# What to produce
Take every line containing "width" from the material and copy it.

# Data extracts
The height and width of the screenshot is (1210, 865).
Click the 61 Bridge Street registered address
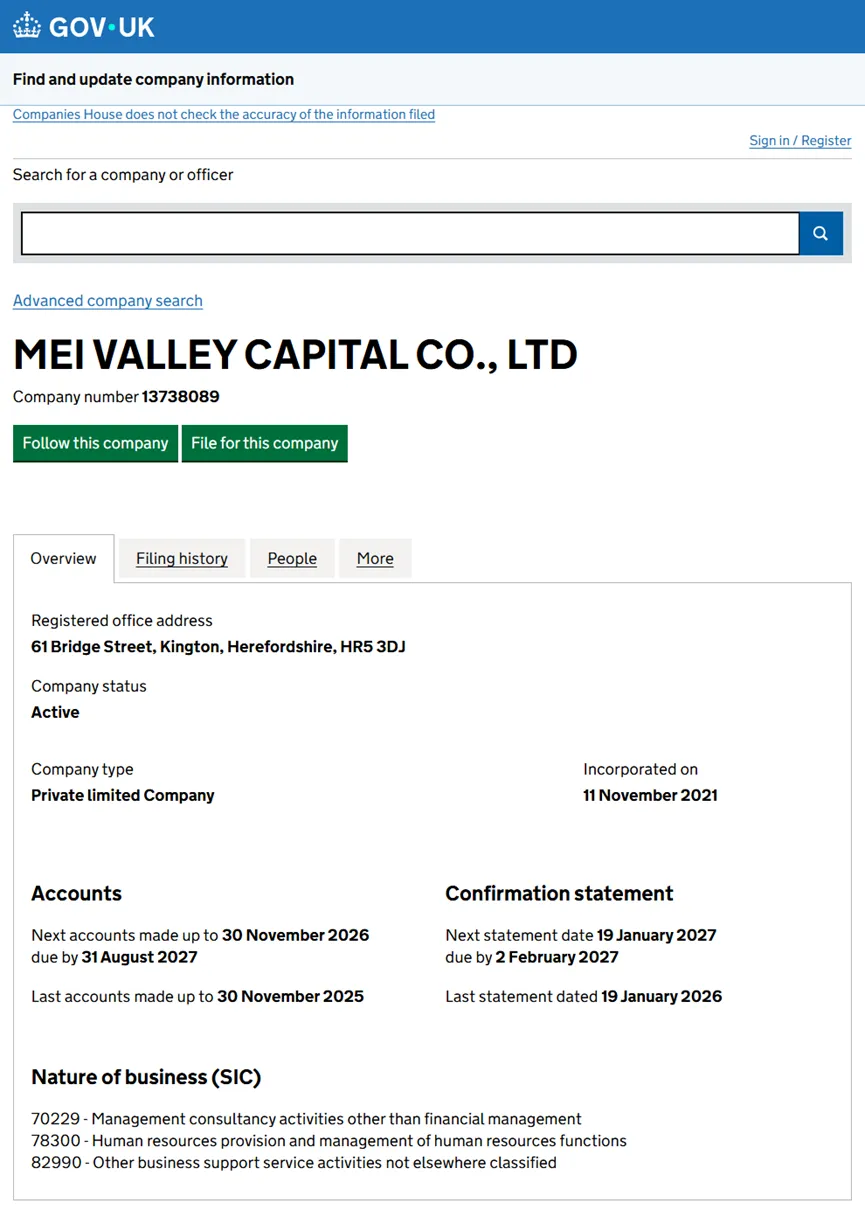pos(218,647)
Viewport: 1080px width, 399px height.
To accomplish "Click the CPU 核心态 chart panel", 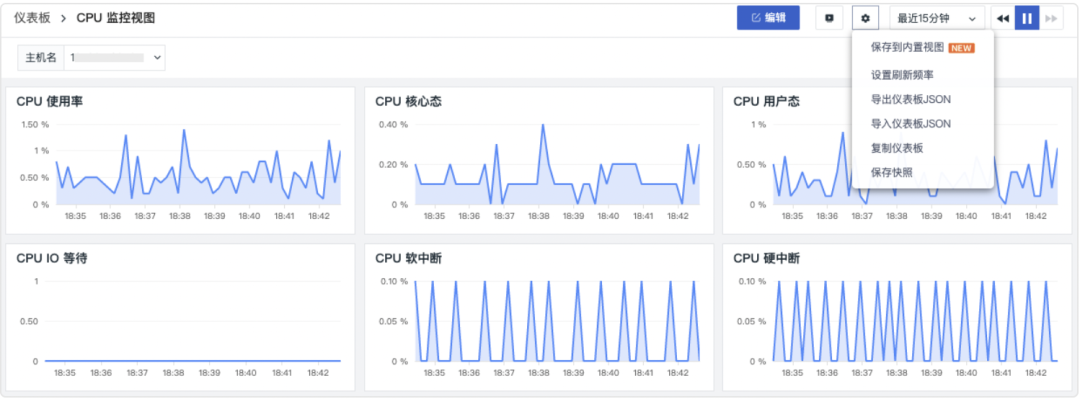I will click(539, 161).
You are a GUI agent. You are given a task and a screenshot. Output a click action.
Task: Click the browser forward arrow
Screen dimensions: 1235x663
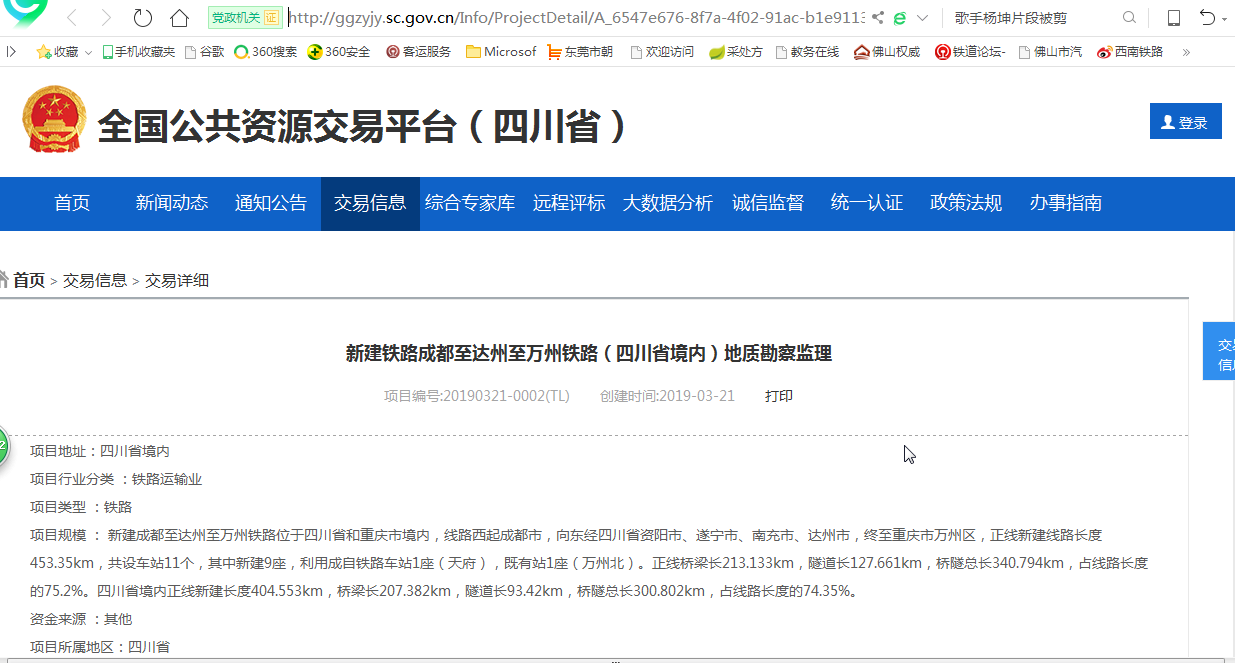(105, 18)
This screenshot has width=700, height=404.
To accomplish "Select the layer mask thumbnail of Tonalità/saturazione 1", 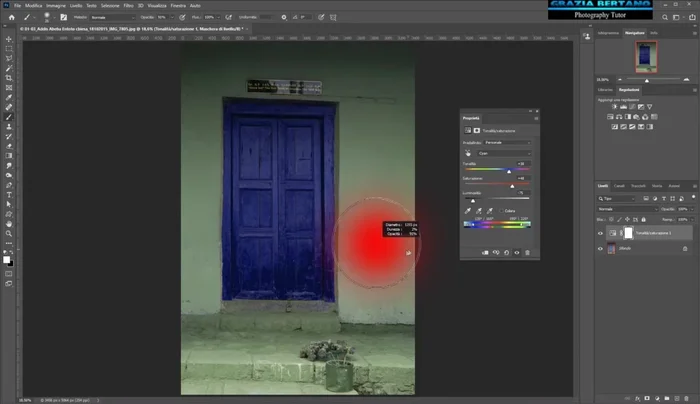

# Answer box
The height and width of the screenshot is (1210, 865).
Viewport: 1080px width, 399px height.
This screenshot has width=700, height=404.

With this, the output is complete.